Cześć, jestem nowy na forum i mam pytanie.
Od dziecka byłem powolny, niedokładny w tym co robiłem i często słyszałem że mam dwie lewe ręce do wszystkiego. Wiele rzeczy było dla mnie zbyt skomplikowanych i musiałem długo się zastanawiać jak je rozwiązać. zawsze trzeba mi było tłumaczyć wszystko jak "krowie na miedzy". Najbardziej przeszkadzało mi to w pracy (nie raz już ją zmieniałem i dalej nie mogę nigdzie zostać dłużej). szukając odpowiedzi dlaczego tak się dzieje trafiłem na info. o ZespoleAspergera a póżniej o DDA. Jedna i druga opcja częściowo odpowiada moim obiawom (trudności w kontaktach z ludźmi, małomówność, trudność otwarcia się na innych, "otępienie" uczuciowe, pijący ojciec, natręctwa, mówienie do siebie, zamyślanie się itp.)

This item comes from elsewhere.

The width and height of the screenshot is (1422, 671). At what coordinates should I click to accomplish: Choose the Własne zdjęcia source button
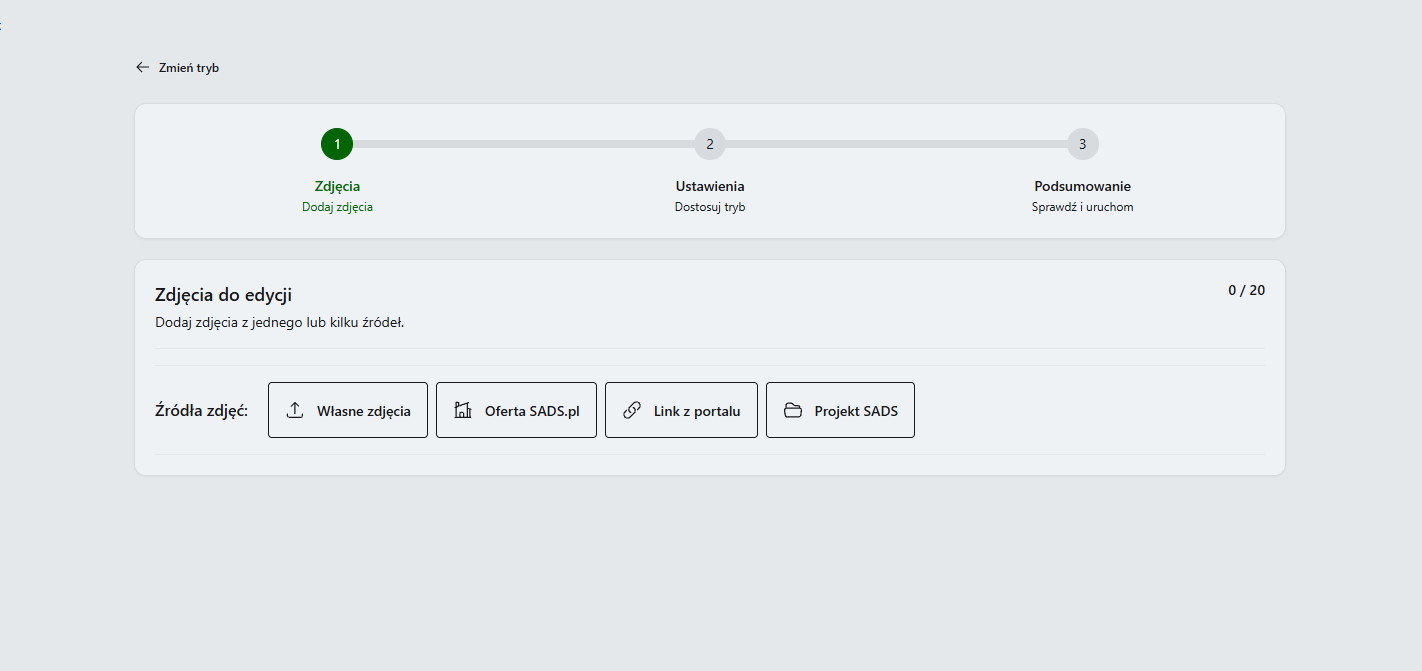pyautogui.click(x=348, y=410)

Może ktoś z was wie czym może być to spowodowane, może macie podobnie, chodzi mi głównie o tą powolność i niezaradność, muszę znależć pracę, w której będę sobie jakoś radził i w końcu wyprowadzić się na swoje.
Chciałbym wiedzieć czy można to jakoś leczyć (leki czy terapia?). Miałem wybrac się do psychologa, ale odwlekałem to i teraz nie mam pieniędzy, wybiore się mam nadzieje niedługo.